Pengelolaan solidaritas antarsuku bangsa, sebagai contoh yang paling terkenal, adalah bakar batu dan bayar kepala (Afwan, 2015: 66-67). Mekanisme ini pernah dipakai antara lain pada penyelesaian damai di wilayah Kwamki Lama, Timika, Papua, pada Juli-September 2006, ketika pecah perang antarsuku bangsa Damal,  Amungme,  dan  Dani.  Bakar  batu  dan  bayar  kepala  merupakan representasi pengelolaan solidaritas melalui ritual dan keadilan. Upacara  bakar batu  digelar selama lima  hari.  Pada  hari  yang ditentukan,  para  anggota  suku bangsa yang bersengketa berkumpul, dan membuat perapian berbahan batu-batuan dan ranting-ranting kering. Para wanita memasak sayuran dan ubi-ubian di atas perapian tersebut. Setelah matang, semua anggota suku bangsa yang hadir menyantap  masakan  tersebut.  Upacara  bakar  batu  seolah  berfungsi  sebagai sebuah momen melupakan tragedi dan peperangan yang sudah terjadi di antara mereka. Momen pelupaan seringkali mengandung sebuah ketidakadilan bagi korban.  Untuk  menanggulangi  hal  ini, agar  semua  pihak  merasa  ikhlas dapat menerima segala peristiwa yang telah terjadi, diselenggarakanlah bayar kepala. Bayar kepala dapat dikatakan sebagai "pembayaran" santunan kepada keluarga korban yang meninggal. Pembayaran ini dapat mencapai ratusan juta rupiah perjiwa.  Namun, jumlah tersebut  tidak seberapa  dibandingkan  dengan  nyawa. Mekanisme ini dipercaya sebagai sebuah pemutusan mata rantai dendam dan penghentian konflik di kemudian hari.

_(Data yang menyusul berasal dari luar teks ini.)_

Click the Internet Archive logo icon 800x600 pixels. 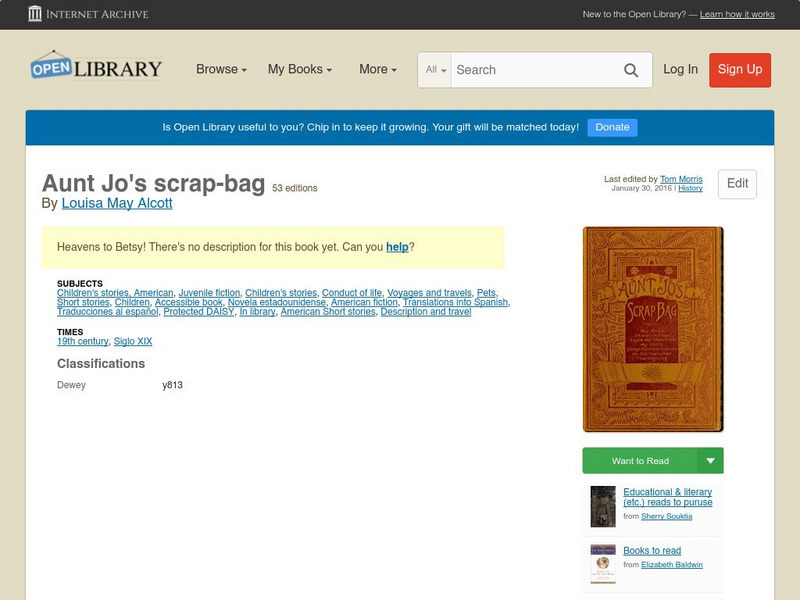click(37, 14)
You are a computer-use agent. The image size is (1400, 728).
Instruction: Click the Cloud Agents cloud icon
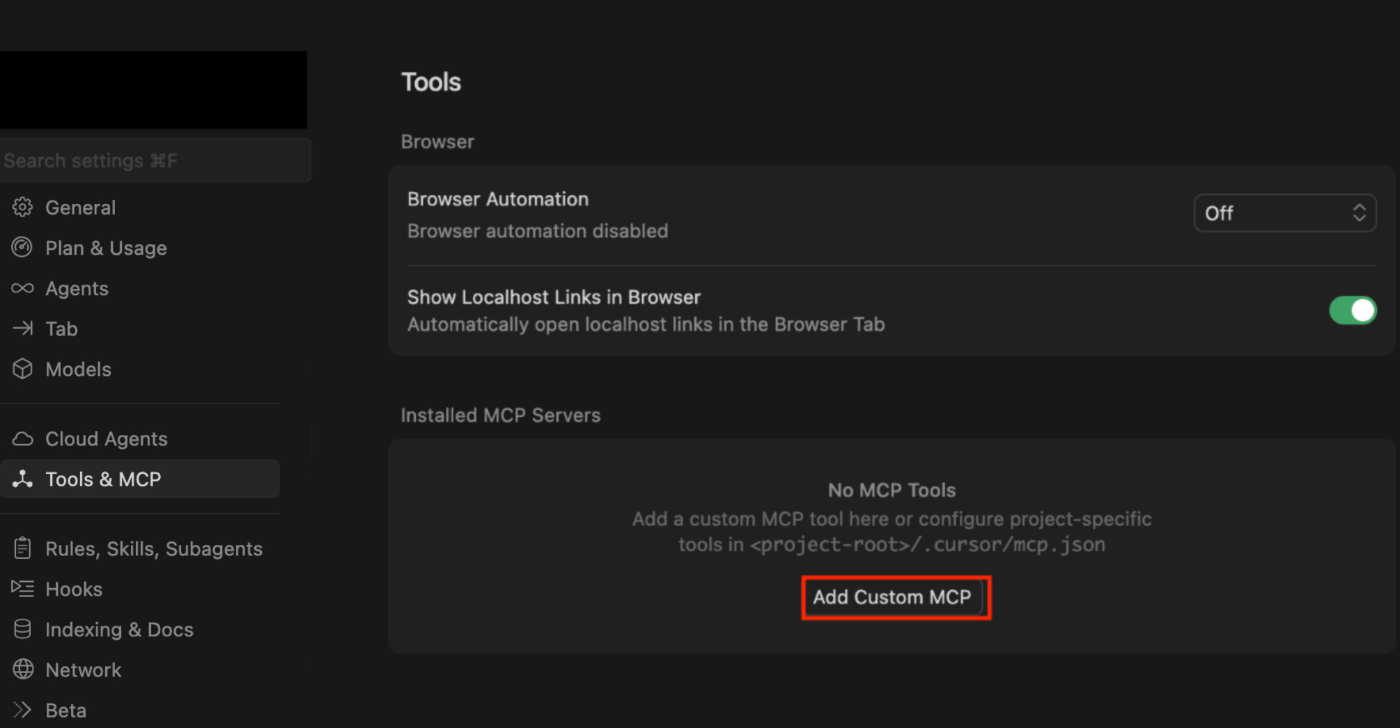point(22,439)
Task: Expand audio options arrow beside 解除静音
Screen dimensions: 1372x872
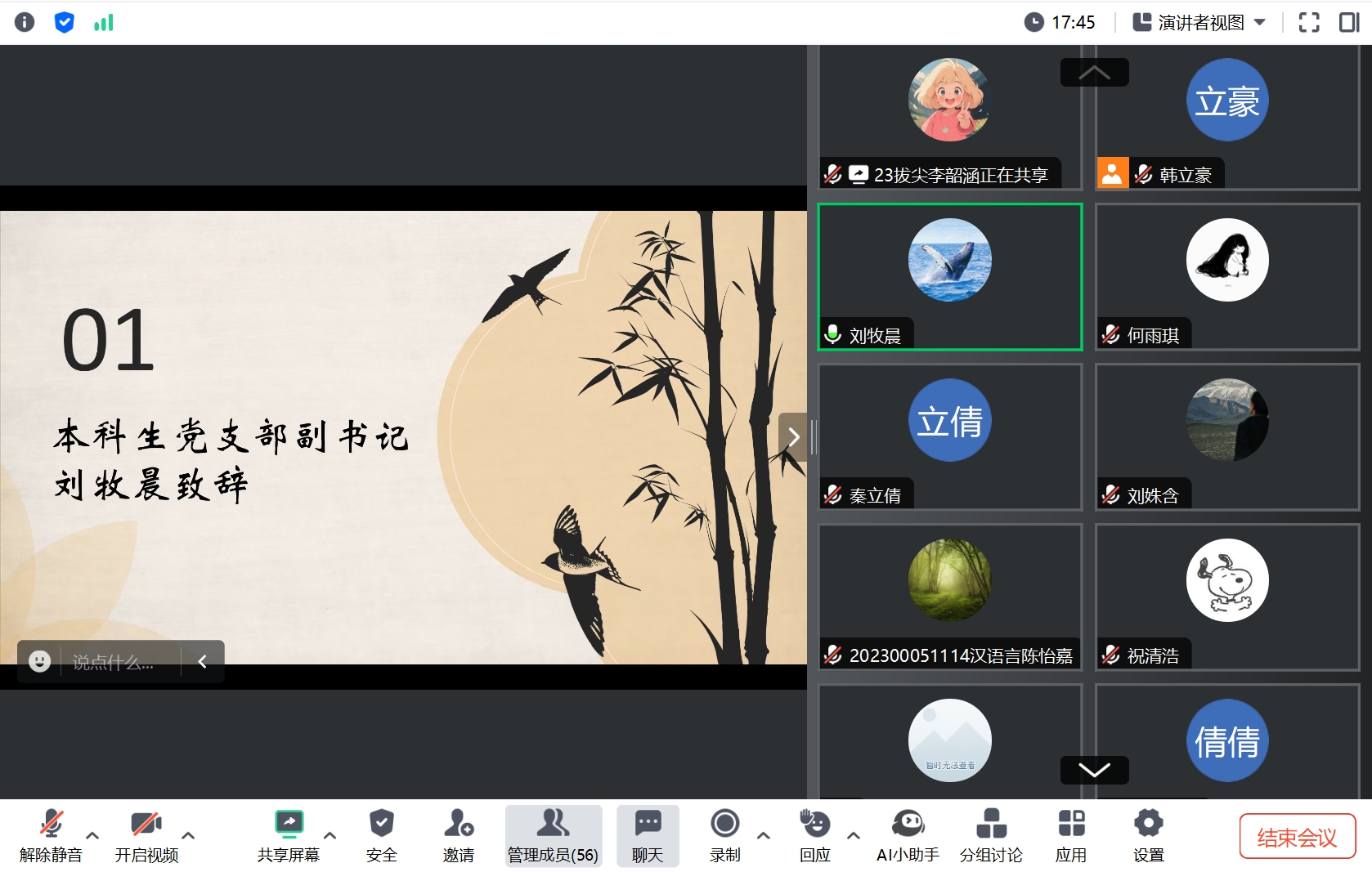Action: click(x=92, y=835)
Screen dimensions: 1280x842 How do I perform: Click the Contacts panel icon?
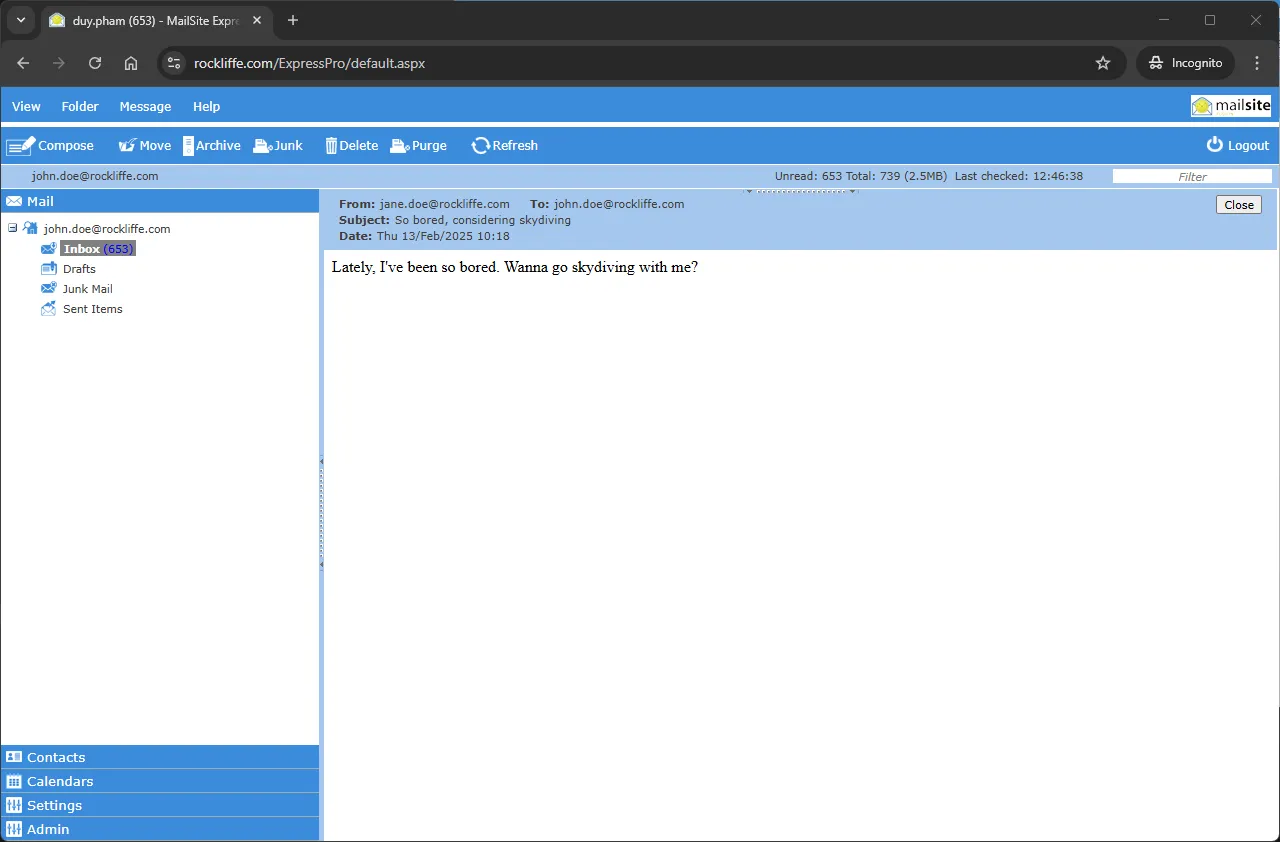(12, 757)
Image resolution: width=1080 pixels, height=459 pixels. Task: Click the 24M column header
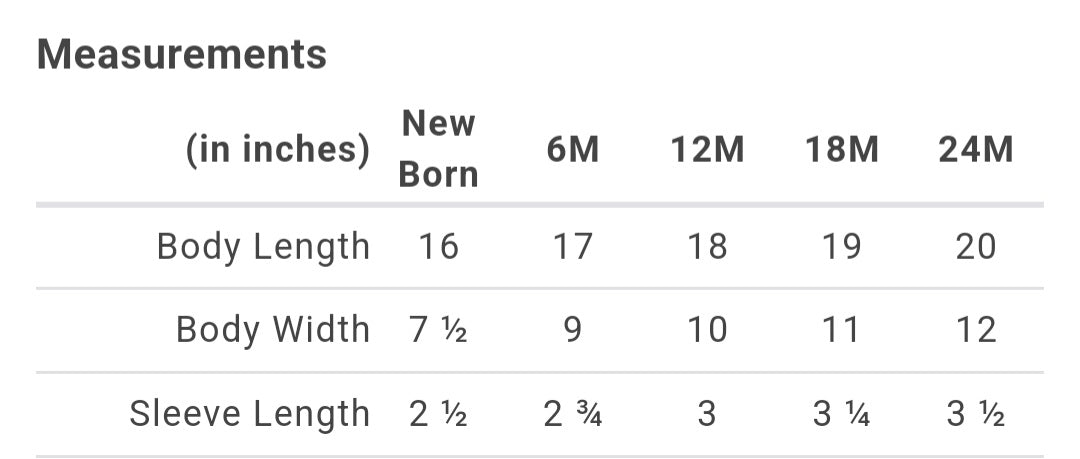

Masyarakat Papua memiliki tradisi tersendiri untuk menghantar mereka yang telah berpulang. Kematian salah seorang anggota keluarga merupakan momen berat, bukan saja bagi keluarga yang ditinggalkan, tetapi juga bagi seluruh warga distrik. Duka satu keluarga adalah duka seluruh distrik. Semua orang akan meninggalkan kegiatan mereka dan duduk bersama di pelataran rumah duka. Mereka menangis bersama selama beberapa hari sebagai tanda perkabungan. Ratap tangis duka tak terbendung lagi. Sementara ratap kian panjang, tetamu yang hadir saling memberi salam "Kipo-Moti" sebagai ungkapan bela sungkawa sekaligus penghiburan bagi keluarga yang ditinggalkan.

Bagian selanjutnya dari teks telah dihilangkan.